GOAL OF THE EXERCISE: Every single entry must be restated word for word.

INPUT MATERIAL:
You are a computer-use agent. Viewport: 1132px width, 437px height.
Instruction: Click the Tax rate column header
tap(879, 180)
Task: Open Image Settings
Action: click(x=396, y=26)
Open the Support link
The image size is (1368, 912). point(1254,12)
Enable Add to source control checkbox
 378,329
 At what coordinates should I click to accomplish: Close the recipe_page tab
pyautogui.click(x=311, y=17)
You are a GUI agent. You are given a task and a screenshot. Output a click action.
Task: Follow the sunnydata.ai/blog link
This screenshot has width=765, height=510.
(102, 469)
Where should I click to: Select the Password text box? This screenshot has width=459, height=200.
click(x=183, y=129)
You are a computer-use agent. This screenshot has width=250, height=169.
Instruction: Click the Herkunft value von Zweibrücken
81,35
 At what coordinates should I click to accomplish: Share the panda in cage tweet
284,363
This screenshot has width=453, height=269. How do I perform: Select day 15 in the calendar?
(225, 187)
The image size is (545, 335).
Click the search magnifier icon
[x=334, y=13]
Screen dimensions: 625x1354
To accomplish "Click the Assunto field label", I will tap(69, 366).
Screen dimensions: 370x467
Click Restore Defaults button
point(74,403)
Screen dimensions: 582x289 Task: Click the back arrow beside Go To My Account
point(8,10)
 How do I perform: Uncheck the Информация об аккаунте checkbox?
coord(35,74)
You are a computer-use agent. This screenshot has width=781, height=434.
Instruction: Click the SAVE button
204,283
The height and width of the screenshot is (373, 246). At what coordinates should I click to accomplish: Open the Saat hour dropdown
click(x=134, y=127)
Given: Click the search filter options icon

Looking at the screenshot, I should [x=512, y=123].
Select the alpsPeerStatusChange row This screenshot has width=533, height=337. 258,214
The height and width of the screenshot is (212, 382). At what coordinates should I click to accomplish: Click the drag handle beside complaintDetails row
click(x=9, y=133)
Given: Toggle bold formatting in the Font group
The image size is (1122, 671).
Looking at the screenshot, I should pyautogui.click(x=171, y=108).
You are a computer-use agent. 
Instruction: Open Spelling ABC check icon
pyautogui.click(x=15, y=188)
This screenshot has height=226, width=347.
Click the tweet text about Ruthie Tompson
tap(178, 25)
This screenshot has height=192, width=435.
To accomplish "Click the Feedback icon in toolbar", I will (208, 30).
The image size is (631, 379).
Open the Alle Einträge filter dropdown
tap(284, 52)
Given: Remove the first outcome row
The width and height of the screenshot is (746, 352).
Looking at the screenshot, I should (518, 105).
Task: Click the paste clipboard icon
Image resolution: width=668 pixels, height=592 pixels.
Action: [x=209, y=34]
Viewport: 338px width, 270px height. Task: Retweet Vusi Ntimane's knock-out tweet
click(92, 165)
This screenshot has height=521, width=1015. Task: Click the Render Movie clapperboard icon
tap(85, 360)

PROBLEM SOLUTION:
You are a computer-use agent. Viewport: 1132px width, 437px height.
Instruction: Click the Tax rate column header
tap(879, 180)
Task: Open Image Settings
Action: click(x=396, y=26)
Open the Support link
The image size is (1368, 912). point(1254,12)
Enable Add to source control checkbox
 378,329
 At what coordinates should I click to accomplish: Close the recipe_page tab
pyautogui.click(x=311, y=17)
You are a GUI agent. You are given a task and a screenshot. Output a click action.
Task: Follow the sunnydata.ai/blog link
This screenshot has width=765, height=510.
(102, 469)
Where should I click to: Select the Password text box? This screenshot has width=459, height=200.
click(x=183, y=129)
You are a computer-use agent. This screenshot has width=250, height=169.
Instruction: Click the Herkunft value von Zweibrücken
81,35
 At what coordinates should I click to accomplish: Share the panda in cage tweet
284,363
This screenshot has width=453, height=269. How do I perform: Select day 15 in the calendar?
(225, 187)
The image size is (545, 335).
Click the search magnifier icon
[x=334, y=13]
Screen dimensions: 625x1354
To accomplish "Click the Assunto field label", I will tap(69, 366).
Screen dimensions: 370x467
Click Restore Defaults button
point(74,403)
Screen dimensions: 582x289 Task: Click the back arrow beside Go To My Account
point(8,10)
 How do I perform: Uncheck the Информация об аккаунте checkbox?
coord(35,74)
You are a computer-use agent. This screenshot has width=781, height=434.
Instruction: Click the SAVE button
204,283
The height and width of the screenshot is (373, 246). At what coordinates should I click to accomplish: Open the Saat hour dropdown
click(x=134, y=127)
Given: Click the search filter options icon

Looking at the screenshot, I should [x=512, y=123].
Select the alpsPeerStatusChange row This screenshot has width=533, height=337. 258,214
The height and width of the screenshot is (212, 382). At what coordinates should I click to accomplish: Click the drag handle beside complaintDetails row
click(x=9, y=133)
Given: Toggle bold formatting in the Font group
The image size is (1122, 671).
Looking at the screenshot, I should pyautogui.click(x=171, y=108).
You are a computer-use agent. 
Instruction: Open Spelling ABC check icon
pyautogui.click(x=15, y=188)
This screenshot has height=226, width=347.
Click the tweet text about Ruthie Tompson
tap(178, 25)
This screenshot has height=192, width=435.
To accomplish "Click the Feedback icon in toolbar", I will (208, 30).
The image size is (631, 379).
Open the Alle Einträge filter dropdown
tap(284, 52)
Given: Remove the first outcome row
The width and height of the screenshot is (746, 352).
Looking at the screenshot, I should (518, 105).
Task: Click the paste clipboard icon
Image resolution: width=668 pixels, height=592 pixels.
Action: [x=209, y=34]
Viewport: 338px width, 270px height. Task: Retweet Vusi Ntimane's knock-out tweet
click(92, 165)
This screenshot has height=521, width=1015. Task: Click the Render Movie clapperboard icon
tap(85, 360)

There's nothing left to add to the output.